El 17 de septiembre la residencia informó por primera vez del brote, que afectaba a seis empleados y un residente. A partir de ahí, el contagio avanzó a toda velocidad. Se infectaron 27 trabajadores y casi todos los mayores. Montserrat, la pescadera de Falset, cuenta que su suegra, Mercè, se infectó al inicio del brote: “Suerte que fue de las primeras y la sacaron de ahí para derivarla rápido hacia el hospital de Reus”, dice.

“Sabíamos que el número de infectados iba creciendo y llamábamos para saber cómo estaba nuestra madre, pero no nos contaban nada”, lamenta Enric Pujol. “Le dije que, sobre todo, conservara su teléfono móvil”, recuerda. Desde su taller mecánico se ve un pedazo de la fachada del bonito edificio que alberga Les Vinyes. Son más de 7.300 metros cuadrados repartidos en tres plantas, más un sótano con un cuarto para gimnasia y una sala de peluquería.

Las familias de los infectados recelan de la manera en que se distribuían los trabajadores dentro del recinto. “No tenían a los usuarios separados por zonas, en función de si eran sospechosos de contagio o no, ni había ningún grupo burbuja. La residencia no cumplía los requisitos, faltaba personal y el que había no estaba bastante cualificado”, critica Conxita Pujol, hermana de Enric. La madre de ambos tiene 88 años y va en silla de ruedas. Se infectó de coronavirus a primeros de octubre y lo ha superado.

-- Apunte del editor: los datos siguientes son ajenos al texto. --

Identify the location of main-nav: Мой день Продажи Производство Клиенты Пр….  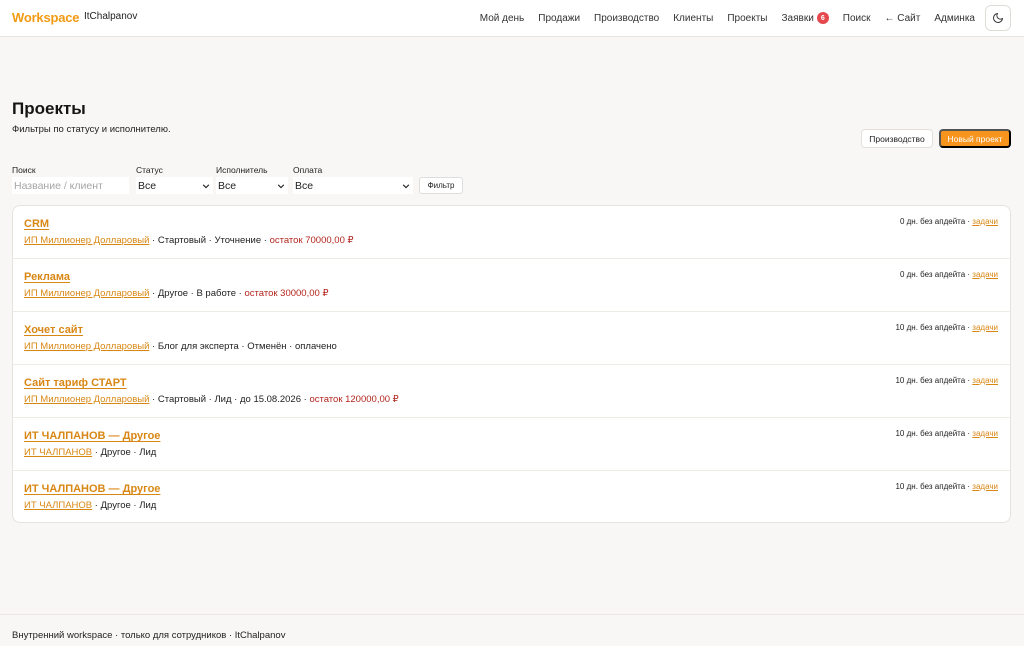
(720, 18).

Conxita recuerda una reunión en el Ayuntamiento entre el alcalde y algunos familiares de las víctimas. Les Vinyes ya había sido intervenida y al encuentro también asistieron dos trabajadores de STS Grup, la empresa designada por la Generalitat para asumir temporalmente la gestión del centro. “Les preguntamos qué se habían encontrado al entrar en la residencia, si faltaba personal y cómo estaba el plan de contingencia”, evoca Conxita. “Nos respondieron que de lo que hubiera sucedido en el pasado no nos iban a hablar”, asegura. El contagio en la residencia se da por “estabilizado”, según el Ayuntamiento. Pero la Generalitat ha alargado la intervención y mantiene a la empresa apartada de la gestión. Esta misma semana se ha contado una nueva víctima.